John Bercow

The poisoned olive branch

On paper, Adam LeBor boasts excellent credentials for writing about what is at best the spine- chilling failure of the United Nations to prevent modern genocide and at worst its active complicity with evil. He reported on the Yugoslav wars for both the Times and the Independent, his empathy with the victims of slaughter leaps off virtually every page and the man has certainly done his research. No one could accuse LeBor of underselling himself. In his own words, ‘This is intended to be much more than a historical study… by recounting at length the reasons for, and results of, the catastrophe at Srebrenica, I hope to provide a detailed template for understanding why the United Nations has not stopped genocide in Darfur.’ Moreover, insisting that the pattern of UN complicity can be broken, he pledges to examine proposals for doing so. How does he discharge his own brief? The picture is mixed indeed.

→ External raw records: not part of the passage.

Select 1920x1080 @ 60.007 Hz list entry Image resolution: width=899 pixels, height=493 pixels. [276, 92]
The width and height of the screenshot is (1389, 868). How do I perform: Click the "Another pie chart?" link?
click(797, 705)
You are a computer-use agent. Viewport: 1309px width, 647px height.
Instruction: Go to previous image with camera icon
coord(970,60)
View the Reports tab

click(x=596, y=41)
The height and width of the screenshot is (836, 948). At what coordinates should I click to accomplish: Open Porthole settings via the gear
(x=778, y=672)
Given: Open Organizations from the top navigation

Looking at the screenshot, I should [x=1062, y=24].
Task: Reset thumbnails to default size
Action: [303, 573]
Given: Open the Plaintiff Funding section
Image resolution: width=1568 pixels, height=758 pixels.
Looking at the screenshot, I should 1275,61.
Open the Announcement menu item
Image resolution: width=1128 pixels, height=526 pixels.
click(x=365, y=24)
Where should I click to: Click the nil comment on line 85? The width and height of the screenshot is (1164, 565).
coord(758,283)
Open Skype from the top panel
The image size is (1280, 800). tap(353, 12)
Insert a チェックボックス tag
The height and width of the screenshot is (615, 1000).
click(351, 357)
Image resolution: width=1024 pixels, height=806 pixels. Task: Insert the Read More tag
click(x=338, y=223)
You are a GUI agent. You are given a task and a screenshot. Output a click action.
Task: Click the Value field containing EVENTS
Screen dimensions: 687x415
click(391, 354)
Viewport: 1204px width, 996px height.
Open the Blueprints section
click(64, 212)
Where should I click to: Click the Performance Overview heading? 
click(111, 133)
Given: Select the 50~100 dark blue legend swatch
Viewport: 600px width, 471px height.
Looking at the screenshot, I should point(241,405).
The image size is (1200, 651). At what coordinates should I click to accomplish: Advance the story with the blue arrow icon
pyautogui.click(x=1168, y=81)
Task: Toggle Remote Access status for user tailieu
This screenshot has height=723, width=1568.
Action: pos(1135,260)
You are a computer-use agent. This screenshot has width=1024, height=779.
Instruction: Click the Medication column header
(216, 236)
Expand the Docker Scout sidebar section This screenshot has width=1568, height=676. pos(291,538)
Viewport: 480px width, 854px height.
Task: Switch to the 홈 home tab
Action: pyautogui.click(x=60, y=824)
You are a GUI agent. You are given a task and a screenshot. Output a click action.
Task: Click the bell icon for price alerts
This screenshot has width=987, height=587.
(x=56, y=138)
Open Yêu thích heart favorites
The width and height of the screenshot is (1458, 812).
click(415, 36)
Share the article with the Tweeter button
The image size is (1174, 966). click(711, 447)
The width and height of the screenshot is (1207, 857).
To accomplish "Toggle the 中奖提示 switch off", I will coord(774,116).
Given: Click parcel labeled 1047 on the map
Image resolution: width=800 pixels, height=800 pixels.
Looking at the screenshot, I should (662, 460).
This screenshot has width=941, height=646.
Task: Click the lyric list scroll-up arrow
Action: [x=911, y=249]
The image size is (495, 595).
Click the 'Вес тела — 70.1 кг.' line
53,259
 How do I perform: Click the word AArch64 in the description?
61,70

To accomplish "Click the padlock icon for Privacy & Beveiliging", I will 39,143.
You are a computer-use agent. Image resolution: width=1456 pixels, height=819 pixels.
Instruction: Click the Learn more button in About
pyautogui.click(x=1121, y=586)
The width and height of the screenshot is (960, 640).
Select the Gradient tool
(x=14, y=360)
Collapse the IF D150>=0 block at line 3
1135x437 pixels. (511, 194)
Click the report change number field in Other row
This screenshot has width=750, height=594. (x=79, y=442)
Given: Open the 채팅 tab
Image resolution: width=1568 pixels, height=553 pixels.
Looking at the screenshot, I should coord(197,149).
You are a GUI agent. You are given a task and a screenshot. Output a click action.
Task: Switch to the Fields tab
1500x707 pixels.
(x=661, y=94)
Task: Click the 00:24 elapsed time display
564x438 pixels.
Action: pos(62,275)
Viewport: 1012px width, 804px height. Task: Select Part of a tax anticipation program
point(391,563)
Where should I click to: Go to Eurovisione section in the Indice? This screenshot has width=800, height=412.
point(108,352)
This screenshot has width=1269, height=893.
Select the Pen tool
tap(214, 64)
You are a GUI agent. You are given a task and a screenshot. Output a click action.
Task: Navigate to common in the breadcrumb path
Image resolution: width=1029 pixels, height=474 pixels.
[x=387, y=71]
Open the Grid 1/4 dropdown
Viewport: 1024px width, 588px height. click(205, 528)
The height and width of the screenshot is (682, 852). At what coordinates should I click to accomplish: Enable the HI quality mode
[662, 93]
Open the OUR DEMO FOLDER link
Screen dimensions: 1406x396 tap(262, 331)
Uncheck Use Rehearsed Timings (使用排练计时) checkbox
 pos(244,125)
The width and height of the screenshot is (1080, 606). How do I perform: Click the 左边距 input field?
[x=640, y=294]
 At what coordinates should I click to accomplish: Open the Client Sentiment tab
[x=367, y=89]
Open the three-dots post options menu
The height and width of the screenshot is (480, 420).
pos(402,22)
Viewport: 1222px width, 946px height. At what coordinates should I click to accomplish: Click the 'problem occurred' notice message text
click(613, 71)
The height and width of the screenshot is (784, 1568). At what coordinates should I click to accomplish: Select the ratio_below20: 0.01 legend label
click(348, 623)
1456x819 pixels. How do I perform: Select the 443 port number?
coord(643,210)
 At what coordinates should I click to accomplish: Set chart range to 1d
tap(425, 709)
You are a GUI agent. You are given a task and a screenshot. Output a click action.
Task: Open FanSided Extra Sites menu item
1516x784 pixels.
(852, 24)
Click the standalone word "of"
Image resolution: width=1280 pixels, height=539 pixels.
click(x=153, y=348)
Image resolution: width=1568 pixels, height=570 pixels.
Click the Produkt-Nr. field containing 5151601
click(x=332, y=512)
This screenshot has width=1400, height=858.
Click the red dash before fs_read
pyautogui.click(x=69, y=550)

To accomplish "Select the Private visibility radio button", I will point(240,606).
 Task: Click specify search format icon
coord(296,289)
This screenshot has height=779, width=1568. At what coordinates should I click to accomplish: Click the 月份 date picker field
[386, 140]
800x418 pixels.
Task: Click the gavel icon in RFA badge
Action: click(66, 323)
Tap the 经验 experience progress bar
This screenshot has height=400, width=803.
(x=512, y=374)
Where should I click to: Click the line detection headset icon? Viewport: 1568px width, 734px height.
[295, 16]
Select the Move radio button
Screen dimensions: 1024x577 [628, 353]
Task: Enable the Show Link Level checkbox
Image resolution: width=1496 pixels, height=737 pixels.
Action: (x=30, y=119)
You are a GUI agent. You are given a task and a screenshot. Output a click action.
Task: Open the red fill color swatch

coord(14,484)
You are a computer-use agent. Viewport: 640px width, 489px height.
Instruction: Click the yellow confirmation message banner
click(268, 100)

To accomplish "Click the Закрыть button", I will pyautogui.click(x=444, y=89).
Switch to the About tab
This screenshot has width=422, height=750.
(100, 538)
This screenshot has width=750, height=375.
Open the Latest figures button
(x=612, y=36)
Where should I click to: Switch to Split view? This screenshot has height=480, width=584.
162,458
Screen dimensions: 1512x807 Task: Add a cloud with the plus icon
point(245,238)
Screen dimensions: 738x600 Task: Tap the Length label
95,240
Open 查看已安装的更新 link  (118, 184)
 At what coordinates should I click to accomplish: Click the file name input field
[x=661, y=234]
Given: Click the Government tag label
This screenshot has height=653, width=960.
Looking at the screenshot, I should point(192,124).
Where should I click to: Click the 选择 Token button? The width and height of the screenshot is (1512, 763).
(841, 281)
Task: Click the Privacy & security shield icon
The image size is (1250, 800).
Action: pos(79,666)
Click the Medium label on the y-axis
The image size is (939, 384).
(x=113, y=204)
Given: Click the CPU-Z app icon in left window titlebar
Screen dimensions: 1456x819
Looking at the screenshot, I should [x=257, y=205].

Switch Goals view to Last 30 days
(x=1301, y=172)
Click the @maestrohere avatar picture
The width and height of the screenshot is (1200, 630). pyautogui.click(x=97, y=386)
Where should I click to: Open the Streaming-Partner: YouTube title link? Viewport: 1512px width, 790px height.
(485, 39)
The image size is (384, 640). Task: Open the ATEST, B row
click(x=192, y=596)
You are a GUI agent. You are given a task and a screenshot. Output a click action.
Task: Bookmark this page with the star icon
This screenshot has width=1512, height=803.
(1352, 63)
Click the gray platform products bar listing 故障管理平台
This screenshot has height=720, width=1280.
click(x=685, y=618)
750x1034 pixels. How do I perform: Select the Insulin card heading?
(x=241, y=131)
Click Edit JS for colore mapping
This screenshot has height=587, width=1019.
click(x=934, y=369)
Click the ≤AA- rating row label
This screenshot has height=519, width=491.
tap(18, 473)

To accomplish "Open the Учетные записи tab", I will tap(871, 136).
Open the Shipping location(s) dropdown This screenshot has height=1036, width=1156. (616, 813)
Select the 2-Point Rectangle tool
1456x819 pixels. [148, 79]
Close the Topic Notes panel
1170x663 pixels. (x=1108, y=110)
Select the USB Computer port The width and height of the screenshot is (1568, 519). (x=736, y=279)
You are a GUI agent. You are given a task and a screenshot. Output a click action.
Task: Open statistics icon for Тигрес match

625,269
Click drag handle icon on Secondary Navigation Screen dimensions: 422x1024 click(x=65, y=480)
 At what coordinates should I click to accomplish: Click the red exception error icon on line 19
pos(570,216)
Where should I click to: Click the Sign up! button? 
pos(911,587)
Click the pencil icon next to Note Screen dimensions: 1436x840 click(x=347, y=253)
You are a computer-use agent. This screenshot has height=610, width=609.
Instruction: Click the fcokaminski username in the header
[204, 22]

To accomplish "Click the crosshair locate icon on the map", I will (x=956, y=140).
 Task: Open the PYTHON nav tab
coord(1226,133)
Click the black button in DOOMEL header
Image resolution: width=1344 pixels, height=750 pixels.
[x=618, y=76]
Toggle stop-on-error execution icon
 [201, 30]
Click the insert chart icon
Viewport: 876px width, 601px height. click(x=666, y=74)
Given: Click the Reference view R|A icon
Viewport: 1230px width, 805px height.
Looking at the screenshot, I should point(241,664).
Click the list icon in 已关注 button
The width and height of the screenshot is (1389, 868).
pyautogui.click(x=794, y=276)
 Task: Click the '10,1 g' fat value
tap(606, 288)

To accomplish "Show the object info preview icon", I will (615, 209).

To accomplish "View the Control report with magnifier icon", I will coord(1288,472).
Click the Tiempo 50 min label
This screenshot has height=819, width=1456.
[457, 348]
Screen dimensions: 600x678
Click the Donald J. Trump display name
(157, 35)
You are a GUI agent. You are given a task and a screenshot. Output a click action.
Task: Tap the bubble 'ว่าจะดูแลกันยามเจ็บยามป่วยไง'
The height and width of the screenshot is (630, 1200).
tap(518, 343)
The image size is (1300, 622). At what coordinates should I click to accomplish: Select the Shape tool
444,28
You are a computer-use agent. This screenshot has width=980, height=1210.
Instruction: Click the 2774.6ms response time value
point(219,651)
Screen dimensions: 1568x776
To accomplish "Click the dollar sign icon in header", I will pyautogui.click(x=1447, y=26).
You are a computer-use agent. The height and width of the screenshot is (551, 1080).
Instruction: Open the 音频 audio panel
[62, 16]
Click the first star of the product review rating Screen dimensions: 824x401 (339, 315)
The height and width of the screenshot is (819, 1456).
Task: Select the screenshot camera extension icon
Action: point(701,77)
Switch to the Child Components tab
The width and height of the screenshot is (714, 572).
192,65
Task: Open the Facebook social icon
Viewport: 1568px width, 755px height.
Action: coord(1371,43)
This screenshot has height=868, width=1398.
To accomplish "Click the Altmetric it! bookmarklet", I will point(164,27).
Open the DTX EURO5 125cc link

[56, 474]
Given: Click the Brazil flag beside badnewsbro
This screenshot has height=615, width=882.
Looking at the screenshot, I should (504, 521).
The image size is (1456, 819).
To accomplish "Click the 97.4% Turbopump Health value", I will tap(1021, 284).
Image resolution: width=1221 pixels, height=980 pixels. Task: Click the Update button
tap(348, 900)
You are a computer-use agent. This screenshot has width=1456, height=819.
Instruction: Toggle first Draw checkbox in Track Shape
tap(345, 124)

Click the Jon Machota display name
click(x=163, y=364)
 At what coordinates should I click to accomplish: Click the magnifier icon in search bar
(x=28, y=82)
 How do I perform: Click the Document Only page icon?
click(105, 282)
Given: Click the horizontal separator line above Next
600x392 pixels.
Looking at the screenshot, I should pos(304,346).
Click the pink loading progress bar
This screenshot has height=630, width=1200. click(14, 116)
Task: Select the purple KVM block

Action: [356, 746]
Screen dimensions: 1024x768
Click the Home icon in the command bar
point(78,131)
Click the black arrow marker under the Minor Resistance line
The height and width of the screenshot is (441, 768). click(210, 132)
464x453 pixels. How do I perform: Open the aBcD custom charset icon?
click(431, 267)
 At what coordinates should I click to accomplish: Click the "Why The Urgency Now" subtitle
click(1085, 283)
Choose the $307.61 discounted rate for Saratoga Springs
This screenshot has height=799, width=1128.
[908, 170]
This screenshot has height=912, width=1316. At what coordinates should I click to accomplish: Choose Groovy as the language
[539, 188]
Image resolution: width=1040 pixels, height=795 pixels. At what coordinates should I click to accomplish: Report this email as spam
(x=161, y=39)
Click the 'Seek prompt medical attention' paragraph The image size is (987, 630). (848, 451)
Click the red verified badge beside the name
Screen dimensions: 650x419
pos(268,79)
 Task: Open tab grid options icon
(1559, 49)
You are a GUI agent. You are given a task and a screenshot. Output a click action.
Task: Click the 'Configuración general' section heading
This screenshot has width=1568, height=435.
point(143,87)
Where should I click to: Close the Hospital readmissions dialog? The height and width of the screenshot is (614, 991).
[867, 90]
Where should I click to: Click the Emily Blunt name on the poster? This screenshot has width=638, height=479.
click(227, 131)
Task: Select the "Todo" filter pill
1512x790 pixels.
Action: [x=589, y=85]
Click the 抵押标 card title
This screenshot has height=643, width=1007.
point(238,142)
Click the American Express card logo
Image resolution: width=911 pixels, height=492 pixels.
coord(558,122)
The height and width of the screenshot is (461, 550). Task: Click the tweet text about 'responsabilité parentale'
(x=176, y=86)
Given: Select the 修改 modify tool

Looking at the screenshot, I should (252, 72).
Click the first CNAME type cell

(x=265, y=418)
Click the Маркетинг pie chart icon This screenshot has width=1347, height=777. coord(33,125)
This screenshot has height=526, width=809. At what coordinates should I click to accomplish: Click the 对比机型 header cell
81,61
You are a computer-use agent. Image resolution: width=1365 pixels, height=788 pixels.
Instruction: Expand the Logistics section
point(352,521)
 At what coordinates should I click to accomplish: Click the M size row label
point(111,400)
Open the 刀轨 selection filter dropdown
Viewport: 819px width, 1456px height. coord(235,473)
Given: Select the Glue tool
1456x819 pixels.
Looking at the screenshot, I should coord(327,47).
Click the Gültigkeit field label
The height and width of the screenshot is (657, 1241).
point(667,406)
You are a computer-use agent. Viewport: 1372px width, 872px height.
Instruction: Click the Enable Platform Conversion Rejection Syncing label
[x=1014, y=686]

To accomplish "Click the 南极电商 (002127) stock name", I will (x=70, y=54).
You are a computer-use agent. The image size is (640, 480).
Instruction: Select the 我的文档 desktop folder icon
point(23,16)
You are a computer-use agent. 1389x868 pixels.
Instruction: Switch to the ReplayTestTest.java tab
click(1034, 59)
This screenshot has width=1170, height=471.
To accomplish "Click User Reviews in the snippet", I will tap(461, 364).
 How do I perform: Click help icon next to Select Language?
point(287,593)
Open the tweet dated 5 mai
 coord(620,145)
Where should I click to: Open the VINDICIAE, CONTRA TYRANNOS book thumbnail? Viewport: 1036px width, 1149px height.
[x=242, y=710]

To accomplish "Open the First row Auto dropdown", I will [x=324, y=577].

From Madeleine Albright to Douglas Hurd, from David Owen to David Hannay, from John Prendergast to Mukesh Kapila, LeBor has interviewed an impressive array of international players closely involved in the theatres he describes. He is right to observe that, by effectively helping the Serbs to administer the siege of Sarajevo, the United Nations soon became part of the problem in Bosnia, rather than its solution. He is right to excoriate the UN Secretariat for its misguided obsession with the need for neutrality between warring parties, as if there were a moral equivalence between the arsonist and his victims. He is right to lament not only the failure of the United Nations to hold senior Secretariat officials to account for their mistakes and evasions but instead to promote them. He is right to back the former UN official who complains of the organisation’s taboo on ‘getting emotional’ and its lack of ‘guided outrage’ in the face of the most egregious human rights abuses.